• [Problem details]: Find every line of the records that has "each" and return it.

• [Data shown]:
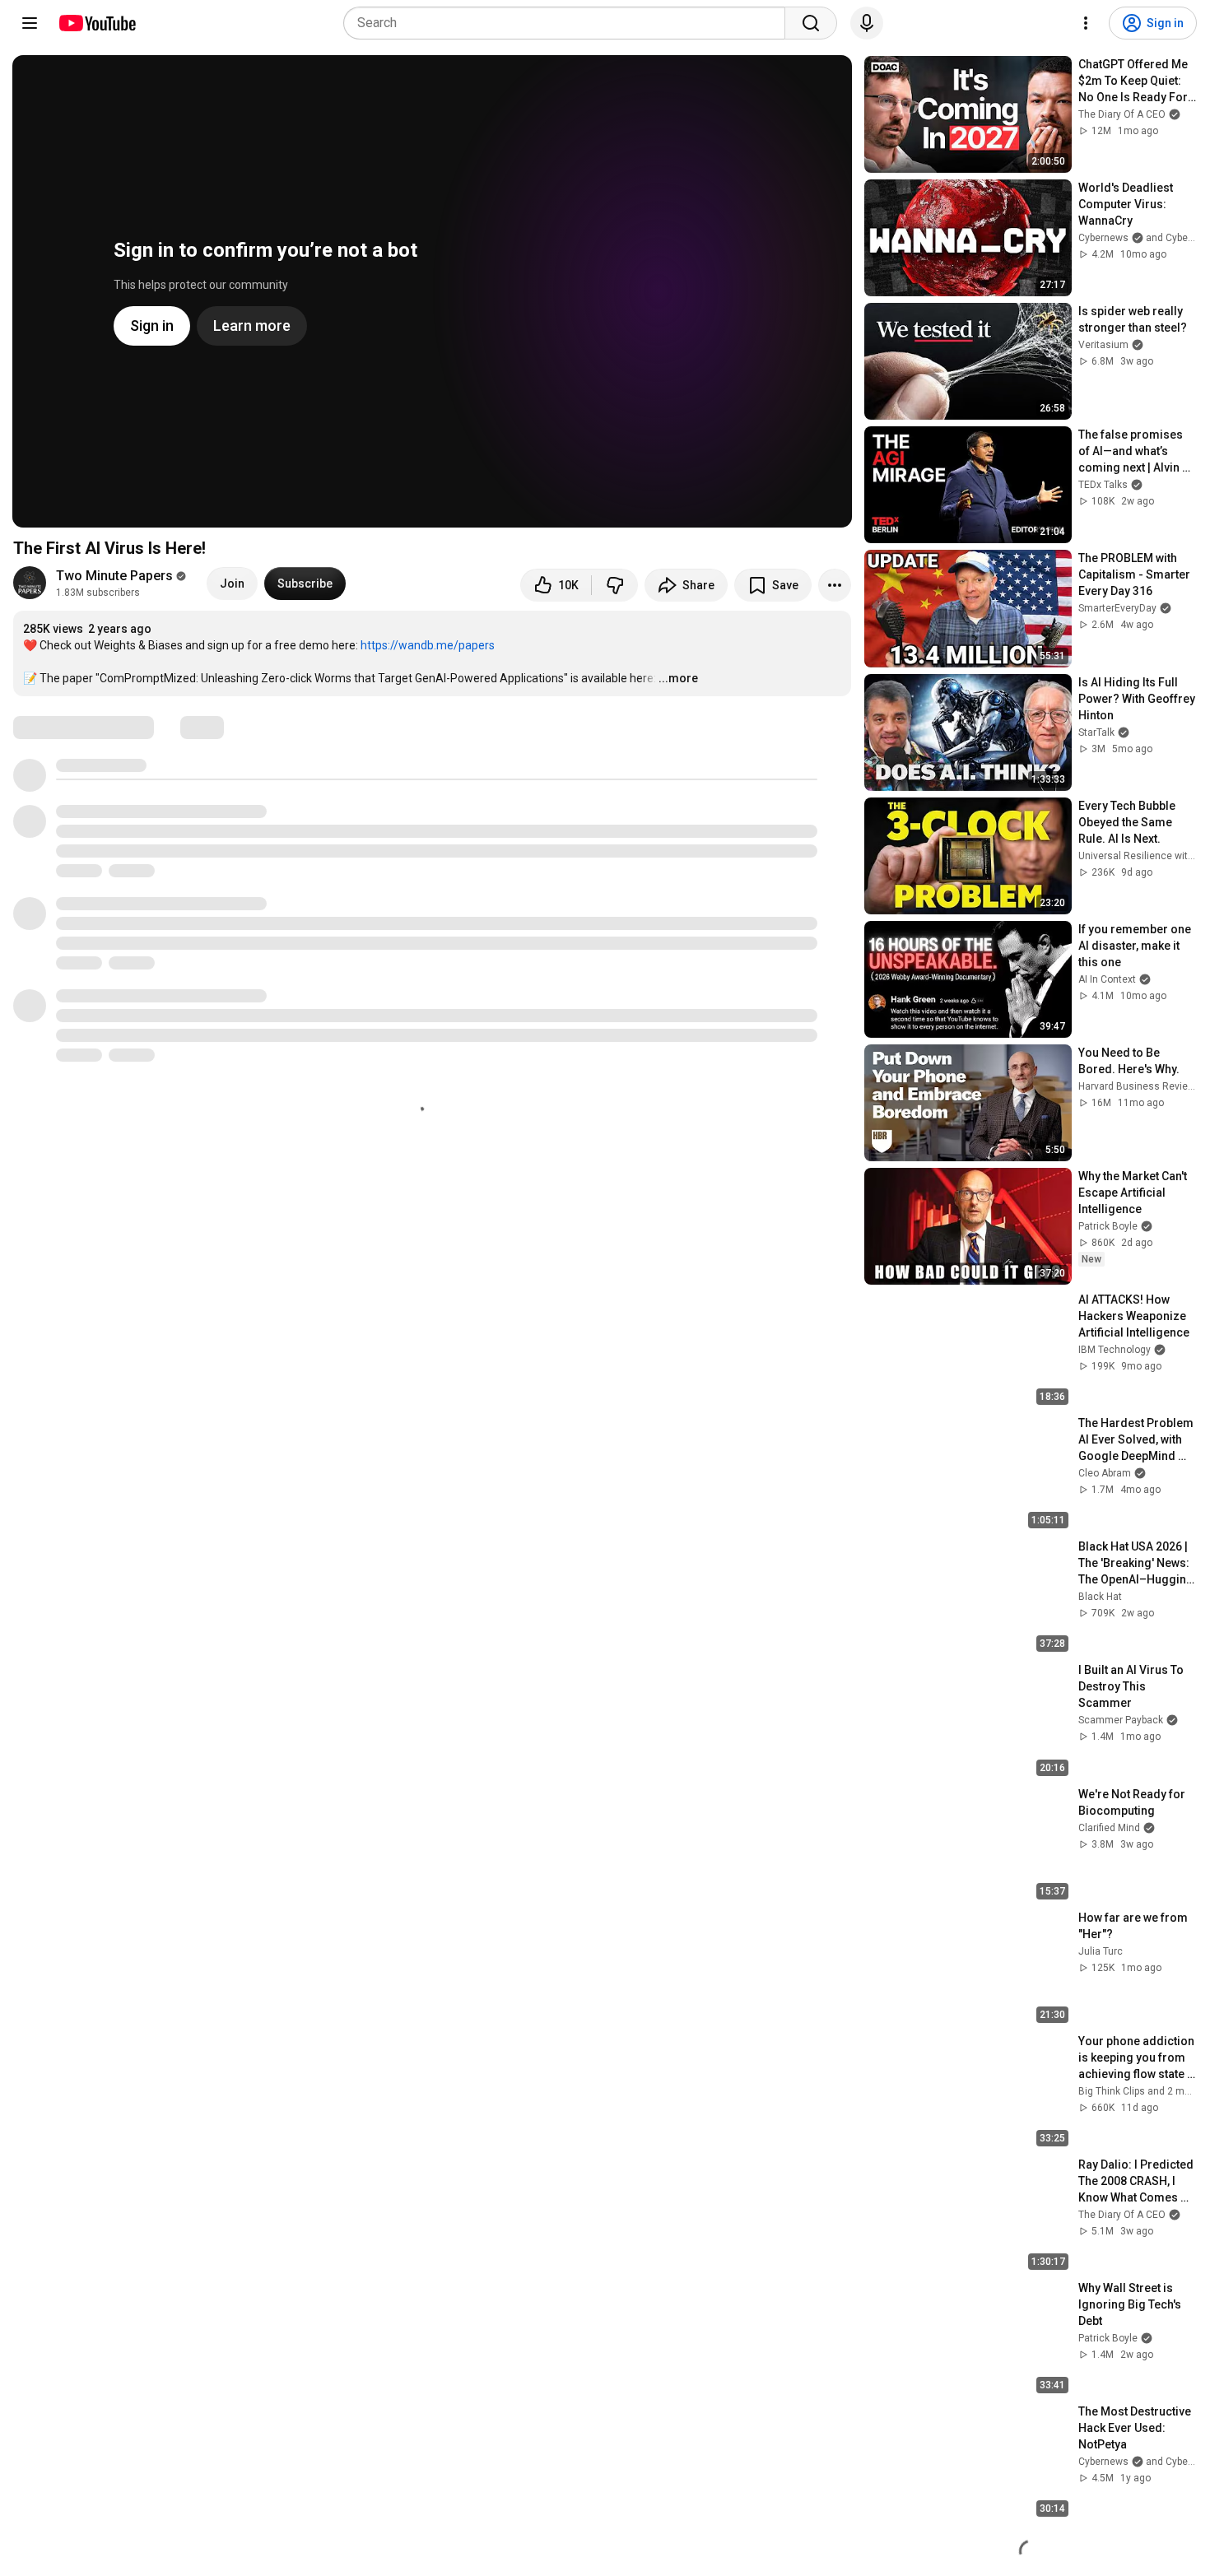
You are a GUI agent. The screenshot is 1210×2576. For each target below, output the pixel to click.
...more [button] (678, 678)
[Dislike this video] (615, 585)
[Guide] (30, 23)
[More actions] (834, 585)
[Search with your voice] (866, 23)
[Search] (810, 23)
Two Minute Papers (114, 576)
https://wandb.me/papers (428, 645)
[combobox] (569, 23)
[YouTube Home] (96, 23)
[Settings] (1086, 23)
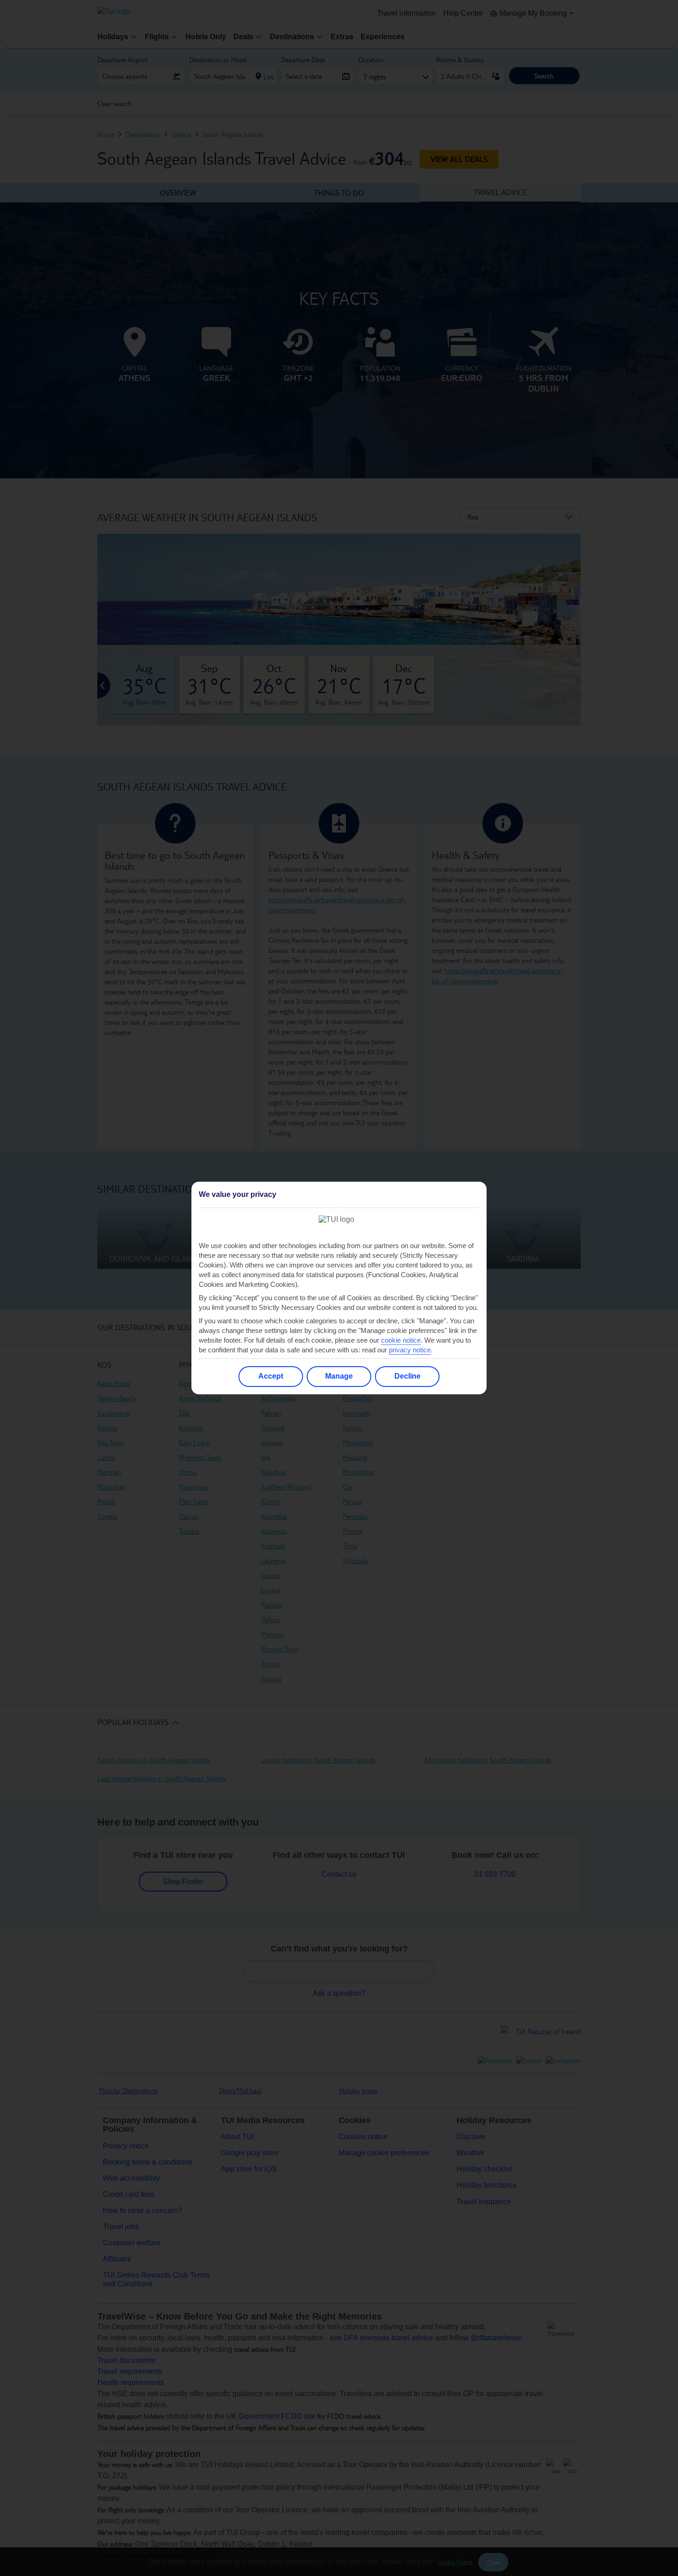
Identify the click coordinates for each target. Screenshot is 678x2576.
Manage (339, 1376)
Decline (407, 1376)
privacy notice (410, 1350)
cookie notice (401, 1340)
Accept (270, 1376)
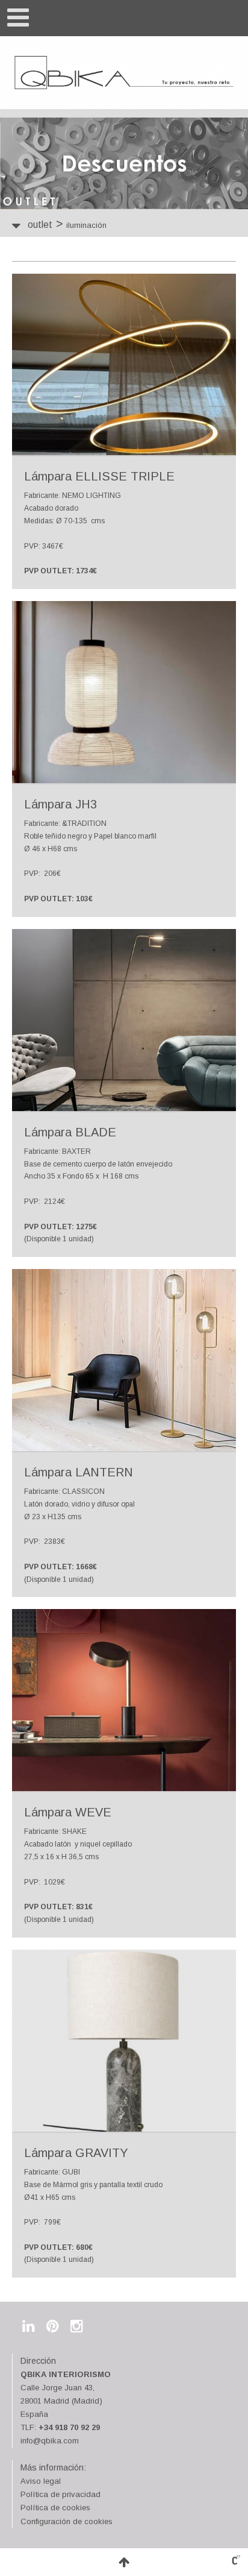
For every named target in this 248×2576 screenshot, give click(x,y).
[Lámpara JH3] (124, 692)
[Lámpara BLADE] (124, 1020)
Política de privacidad (60, 2494)
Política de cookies (55, 2507)
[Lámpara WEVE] (124, 1700)
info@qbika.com (49, 2440)
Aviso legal (40, 2481)
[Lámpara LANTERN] (124, 1360)
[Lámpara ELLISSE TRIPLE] (124, 364)
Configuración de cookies (66, 2521)
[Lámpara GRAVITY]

• [Expected output]:
You are a GUI agent. The screenshot is 1210×2576. For each target below, output the pixel to click.
Identify the click coordinates for each target. Screenshot is 678x2576.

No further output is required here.